What is asked
- 1) Reproduce the passage of the forum thread about a new 10 weight starting at "Well, I'm gonna" and ending at "(Feb 25, 2009)", substituting "the outfitter" for every "Cabelas".
- 2) In the forum thread about a new 10 weight, what total did the rod, reel, line, backing and tax come to?

# New 10 Weight



## Worm Drowner (Sep 9, 2010)

Well, I'm gonna give the 3-Tand T-90 reel a whirl. I'm putting it on a new Sage Motive 1090-4. My buddy, Lamarr, at Cabelas suggested the reel to match the rod. They were both on sale Sunday and I couldn't resist. Rod, reel, line, backing and tax totaled $752. Hard to beat that. I hate Cabelas! The last time I walked in there, I walked out with a new Kimber Custom TLE 1911 in .45 acp. That place costs me money!!! :spineyes:


----------



## southpaw (Feb 25, 2009)

I'll be very interested in how that 3-Tand reel performs for you


----------



## 8weight (Mar 24, 2016)

New **** rig?


----------



## Worm Drowner (Sep 9, 2010)

8weight said:


> New **** rig?


Naw, I have a 12# for that. This is more a surf rig, maybe jacks & bigger reds.


----------



## 8weight (Mar 24, 2016)

Worm Drowner said:


> Naw, I have a 12# for that. This is more a surf rig, maybe jacks & bigger reds.


Nice! Slime her up!


----------



## Stuart (May 21, 2004)

I have a new Echo 11 weight with the tags still on it if anyone is interested. Four piece.


----------

Data listing
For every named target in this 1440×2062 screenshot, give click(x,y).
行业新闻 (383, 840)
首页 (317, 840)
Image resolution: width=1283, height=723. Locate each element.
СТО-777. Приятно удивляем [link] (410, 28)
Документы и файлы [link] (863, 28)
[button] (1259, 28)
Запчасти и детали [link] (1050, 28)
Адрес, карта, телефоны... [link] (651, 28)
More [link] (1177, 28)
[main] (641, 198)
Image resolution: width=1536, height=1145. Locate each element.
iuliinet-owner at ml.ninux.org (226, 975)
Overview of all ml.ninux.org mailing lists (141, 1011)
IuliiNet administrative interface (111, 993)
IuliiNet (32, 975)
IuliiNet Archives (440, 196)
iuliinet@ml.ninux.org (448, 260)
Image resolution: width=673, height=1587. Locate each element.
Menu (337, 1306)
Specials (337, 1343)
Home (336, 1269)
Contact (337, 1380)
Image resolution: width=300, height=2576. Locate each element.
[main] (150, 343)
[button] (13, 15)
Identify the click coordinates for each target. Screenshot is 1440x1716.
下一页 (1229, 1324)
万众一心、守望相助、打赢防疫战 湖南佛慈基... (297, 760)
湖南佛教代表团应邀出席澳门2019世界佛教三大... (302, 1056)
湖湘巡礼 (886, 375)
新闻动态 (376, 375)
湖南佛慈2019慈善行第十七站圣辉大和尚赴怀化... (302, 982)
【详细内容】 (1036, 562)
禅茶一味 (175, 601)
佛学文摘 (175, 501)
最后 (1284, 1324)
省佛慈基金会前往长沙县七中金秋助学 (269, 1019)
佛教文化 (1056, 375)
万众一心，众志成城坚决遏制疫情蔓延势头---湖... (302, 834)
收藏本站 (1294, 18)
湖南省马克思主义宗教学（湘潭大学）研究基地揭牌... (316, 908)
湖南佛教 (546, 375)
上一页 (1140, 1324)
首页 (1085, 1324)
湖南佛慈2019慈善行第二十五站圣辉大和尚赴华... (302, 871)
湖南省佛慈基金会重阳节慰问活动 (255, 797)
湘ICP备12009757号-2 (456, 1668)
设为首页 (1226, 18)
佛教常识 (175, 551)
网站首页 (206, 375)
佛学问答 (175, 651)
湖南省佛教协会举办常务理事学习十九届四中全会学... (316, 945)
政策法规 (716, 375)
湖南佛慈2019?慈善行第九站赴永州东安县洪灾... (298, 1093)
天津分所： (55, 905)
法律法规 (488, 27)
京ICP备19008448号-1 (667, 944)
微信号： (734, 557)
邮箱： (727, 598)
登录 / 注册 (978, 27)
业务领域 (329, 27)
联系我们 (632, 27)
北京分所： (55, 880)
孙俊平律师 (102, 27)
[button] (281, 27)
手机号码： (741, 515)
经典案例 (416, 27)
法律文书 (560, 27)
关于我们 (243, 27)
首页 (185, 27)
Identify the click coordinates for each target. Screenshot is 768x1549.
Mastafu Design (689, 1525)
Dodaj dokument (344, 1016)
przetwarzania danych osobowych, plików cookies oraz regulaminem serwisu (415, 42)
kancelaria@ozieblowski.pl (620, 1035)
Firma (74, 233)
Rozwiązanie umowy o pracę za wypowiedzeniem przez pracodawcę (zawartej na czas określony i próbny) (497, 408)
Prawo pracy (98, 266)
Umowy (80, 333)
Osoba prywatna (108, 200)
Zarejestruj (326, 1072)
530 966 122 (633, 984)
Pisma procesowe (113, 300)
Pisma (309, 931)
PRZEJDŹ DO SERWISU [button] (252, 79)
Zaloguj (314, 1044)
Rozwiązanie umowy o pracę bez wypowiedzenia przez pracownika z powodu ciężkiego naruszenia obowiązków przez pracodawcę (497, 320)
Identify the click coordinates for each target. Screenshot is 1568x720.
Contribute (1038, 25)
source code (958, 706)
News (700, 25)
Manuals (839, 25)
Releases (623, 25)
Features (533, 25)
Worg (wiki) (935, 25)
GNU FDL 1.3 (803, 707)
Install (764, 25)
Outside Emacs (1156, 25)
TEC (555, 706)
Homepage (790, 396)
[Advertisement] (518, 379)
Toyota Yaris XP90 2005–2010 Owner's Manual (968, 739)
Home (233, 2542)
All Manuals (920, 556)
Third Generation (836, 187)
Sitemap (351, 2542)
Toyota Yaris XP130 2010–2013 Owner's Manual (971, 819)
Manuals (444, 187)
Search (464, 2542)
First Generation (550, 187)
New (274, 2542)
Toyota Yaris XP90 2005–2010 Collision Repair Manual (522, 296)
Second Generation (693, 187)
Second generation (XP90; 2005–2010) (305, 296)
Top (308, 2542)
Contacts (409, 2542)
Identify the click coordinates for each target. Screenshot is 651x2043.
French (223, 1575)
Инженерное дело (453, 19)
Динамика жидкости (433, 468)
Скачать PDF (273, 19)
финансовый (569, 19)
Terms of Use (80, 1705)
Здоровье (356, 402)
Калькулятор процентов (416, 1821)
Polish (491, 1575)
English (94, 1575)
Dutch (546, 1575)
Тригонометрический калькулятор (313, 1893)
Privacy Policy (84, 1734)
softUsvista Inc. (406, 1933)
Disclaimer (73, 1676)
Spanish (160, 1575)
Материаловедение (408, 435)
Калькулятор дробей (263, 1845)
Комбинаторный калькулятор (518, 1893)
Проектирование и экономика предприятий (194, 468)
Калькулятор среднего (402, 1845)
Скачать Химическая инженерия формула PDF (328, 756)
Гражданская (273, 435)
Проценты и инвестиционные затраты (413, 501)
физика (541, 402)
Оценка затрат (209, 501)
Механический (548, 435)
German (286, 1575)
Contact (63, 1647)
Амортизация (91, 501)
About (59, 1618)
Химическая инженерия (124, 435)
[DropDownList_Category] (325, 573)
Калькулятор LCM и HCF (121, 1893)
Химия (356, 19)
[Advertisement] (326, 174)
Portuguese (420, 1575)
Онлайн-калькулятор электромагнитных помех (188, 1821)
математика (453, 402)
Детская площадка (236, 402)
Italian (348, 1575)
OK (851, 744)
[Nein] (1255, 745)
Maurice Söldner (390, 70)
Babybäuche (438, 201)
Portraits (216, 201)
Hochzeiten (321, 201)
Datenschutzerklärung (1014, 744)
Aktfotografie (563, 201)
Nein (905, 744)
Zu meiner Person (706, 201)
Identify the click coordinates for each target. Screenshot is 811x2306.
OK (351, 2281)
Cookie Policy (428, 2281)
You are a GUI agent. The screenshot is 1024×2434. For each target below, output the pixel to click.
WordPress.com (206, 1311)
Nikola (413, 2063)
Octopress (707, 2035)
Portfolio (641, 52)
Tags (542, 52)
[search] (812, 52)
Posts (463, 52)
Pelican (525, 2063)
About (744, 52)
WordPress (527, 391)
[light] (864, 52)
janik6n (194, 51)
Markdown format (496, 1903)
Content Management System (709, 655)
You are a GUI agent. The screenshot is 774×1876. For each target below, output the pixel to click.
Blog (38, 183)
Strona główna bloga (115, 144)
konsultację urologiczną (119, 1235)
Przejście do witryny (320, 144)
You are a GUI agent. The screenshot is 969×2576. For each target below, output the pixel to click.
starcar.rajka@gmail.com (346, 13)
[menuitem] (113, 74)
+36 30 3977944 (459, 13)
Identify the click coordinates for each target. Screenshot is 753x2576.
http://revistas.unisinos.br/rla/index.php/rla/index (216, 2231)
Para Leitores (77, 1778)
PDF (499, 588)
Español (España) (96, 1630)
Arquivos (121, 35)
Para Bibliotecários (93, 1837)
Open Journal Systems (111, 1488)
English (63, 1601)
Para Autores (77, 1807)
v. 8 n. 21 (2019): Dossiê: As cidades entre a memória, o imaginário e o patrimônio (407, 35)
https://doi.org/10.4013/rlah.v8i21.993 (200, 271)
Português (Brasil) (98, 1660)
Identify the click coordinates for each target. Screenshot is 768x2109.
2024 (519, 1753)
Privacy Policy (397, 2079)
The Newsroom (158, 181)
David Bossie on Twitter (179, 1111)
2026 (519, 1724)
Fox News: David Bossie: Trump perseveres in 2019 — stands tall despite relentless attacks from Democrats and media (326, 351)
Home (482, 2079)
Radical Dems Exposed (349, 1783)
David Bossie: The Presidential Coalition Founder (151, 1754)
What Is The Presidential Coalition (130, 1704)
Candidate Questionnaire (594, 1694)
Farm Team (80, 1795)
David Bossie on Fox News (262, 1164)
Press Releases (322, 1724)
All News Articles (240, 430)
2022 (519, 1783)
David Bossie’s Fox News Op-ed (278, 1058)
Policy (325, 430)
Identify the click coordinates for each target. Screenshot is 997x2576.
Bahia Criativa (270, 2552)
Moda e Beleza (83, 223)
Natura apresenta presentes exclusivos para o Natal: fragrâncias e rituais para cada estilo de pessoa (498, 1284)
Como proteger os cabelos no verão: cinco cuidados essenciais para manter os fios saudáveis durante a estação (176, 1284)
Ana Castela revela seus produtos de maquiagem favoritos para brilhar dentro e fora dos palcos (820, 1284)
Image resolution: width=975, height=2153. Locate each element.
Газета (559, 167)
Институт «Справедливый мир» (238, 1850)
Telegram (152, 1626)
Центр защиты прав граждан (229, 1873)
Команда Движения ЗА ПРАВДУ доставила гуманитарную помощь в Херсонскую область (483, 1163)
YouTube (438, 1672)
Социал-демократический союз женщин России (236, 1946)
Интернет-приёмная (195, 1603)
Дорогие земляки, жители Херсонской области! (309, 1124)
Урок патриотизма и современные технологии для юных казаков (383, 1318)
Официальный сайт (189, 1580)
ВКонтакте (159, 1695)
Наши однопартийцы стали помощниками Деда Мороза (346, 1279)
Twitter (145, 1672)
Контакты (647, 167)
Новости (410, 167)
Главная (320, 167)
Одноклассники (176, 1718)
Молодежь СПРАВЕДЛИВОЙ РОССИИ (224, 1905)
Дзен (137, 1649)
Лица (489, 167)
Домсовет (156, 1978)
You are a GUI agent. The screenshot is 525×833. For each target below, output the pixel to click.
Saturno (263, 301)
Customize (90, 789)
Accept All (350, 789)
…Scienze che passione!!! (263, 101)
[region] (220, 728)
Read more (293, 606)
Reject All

Final answers
- 1)
Well, I'm gonna give the 3-Tand T-90 reel a whirl. I'm putting it on a new Sage Motive 1090-4. My buddy, Lamarr, at the outfitter suggested the reel to match the rod. They were both on sale Sunday and I couldn't resist. Rod, reel, line, backing and tax totaled $752. Hard to beat that. I hate the outfitter! The last time I walked in there, I walked out with a new Kimber Custom TLE 1911 in .45 acp. That place costs me money!!! :spineyes:


----------



## southpaw (Feb 25, 2009)

- 2) $752